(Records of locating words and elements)
★ ★ ★ ★
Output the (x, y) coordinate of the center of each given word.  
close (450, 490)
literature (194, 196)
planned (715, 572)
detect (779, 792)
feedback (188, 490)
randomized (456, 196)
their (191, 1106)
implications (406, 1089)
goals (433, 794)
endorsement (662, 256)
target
★ ★ ★ ★
#### TASK PROMPT:
Recast the material as a Markdown table with the columns "Row" and "Line," numbering each line of the material in order and omitting blank lines.

#### OUTPUT OF THE EXERCISE:
| Row | Line |
|---|---|
| 1 | Output the (x, y) coordinate of the center of each given word.   |
| 2 | close (450, 490) |
| 3 | literature (194, 196) |
| 4 | planned (715, 572) |
| 5 | detect (779, 792) |
| 6 | feedback (188, 490) |
| 7 | randomized (456, 196) |
| 8 | their (191, 1106) |
| 9 | implications (406, 1089) |
| 10 | goals (433, 794) |
| 11 | endorsement (662, 256) |
| 12 | target |